Ex-Präsident des NRW-Verfassungsgerichtshofs: Kategorie „Prüffall“ gibt es nicht – Verfassungsschutz soll keine Politik betreiben

Der frühere Präsident des NRW-Verfassungsgerichtshofs, Michael Bertrams, hat dem Bundesamt für Verfassungsschutz und seinem Präsidenten Thomas Haldenwang Rechtsverstöße bei der Einstufung der AfD als „Prüffall“ vorgeworfen.

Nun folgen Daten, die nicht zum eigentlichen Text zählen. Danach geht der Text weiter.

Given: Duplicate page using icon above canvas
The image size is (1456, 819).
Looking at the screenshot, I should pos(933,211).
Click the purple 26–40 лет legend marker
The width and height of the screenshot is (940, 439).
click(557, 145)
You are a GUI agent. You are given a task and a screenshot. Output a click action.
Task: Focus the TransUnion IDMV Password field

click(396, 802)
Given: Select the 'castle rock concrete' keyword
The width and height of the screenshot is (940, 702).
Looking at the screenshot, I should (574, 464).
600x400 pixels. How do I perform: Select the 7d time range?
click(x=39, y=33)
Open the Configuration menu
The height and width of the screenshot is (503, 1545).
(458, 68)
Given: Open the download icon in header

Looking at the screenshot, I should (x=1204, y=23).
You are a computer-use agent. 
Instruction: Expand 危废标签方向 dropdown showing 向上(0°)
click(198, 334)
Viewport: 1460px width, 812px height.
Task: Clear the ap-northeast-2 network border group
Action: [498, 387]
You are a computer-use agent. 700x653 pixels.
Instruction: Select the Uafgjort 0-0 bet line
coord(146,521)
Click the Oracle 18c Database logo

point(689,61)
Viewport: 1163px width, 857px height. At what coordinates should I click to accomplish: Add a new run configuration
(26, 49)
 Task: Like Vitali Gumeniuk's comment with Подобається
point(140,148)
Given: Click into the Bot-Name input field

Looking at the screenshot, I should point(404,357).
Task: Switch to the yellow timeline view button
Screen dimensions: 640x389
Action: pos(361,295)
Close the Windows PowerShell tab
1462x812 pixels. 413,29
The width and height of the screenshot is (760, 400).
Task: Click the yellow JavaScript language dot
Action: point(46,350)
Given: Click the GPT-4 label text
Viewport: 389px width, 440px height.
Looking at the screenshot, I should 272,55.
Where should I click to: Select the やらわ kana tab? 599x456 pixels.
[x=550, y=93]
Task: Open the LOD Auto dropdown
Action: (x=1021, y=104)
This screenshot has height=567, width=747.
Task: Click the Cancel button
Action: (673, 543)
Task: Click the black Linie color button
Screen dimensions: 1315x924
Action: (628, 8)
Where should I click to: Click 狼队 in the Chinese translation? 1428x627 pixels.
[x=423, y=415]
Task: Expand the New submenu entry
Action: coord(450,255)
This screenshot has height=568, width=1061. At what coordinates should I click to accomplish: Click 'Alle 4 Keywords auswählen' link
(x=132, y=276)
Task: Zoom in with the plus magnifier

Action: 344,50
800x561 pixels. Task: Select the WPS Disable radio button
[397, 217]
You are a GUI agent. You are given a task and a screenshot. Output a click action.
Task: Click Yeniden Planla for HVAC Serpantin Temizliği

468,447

Der frühere Präsident des NRW-Verfassungsgerichtshofs, Michael Bertrams, hat dem Bundesamt für Verfassungsschutz und seinem Präsidenten Thomas Haldenwang Rechtsverstöße bei der Einstufung der AfD als „Prüffall“ vorgeworfen.

„Schon die bloße Mitteilung einer solchen amtsinternen Entscheidung hat stigmatisierende Wirkung“, schreibt Bertrams im „Kölner Stadt-Anzeiger“.

Der Partei werde laut Bertrams „der Ruch des Extremismusverdachts“ angehängt.

„Angesichts dessen sind negative Folgen für die AfD – etwa in Form einer abschreckenden Wirkung auf potenzielle AfD-Wähler – nicht auszuschließen. Schon von daher erweist sich Haldenwangs Mitteilung als schwerwiegender Eingriff in die Rechte der Partei.“, so Bertrams.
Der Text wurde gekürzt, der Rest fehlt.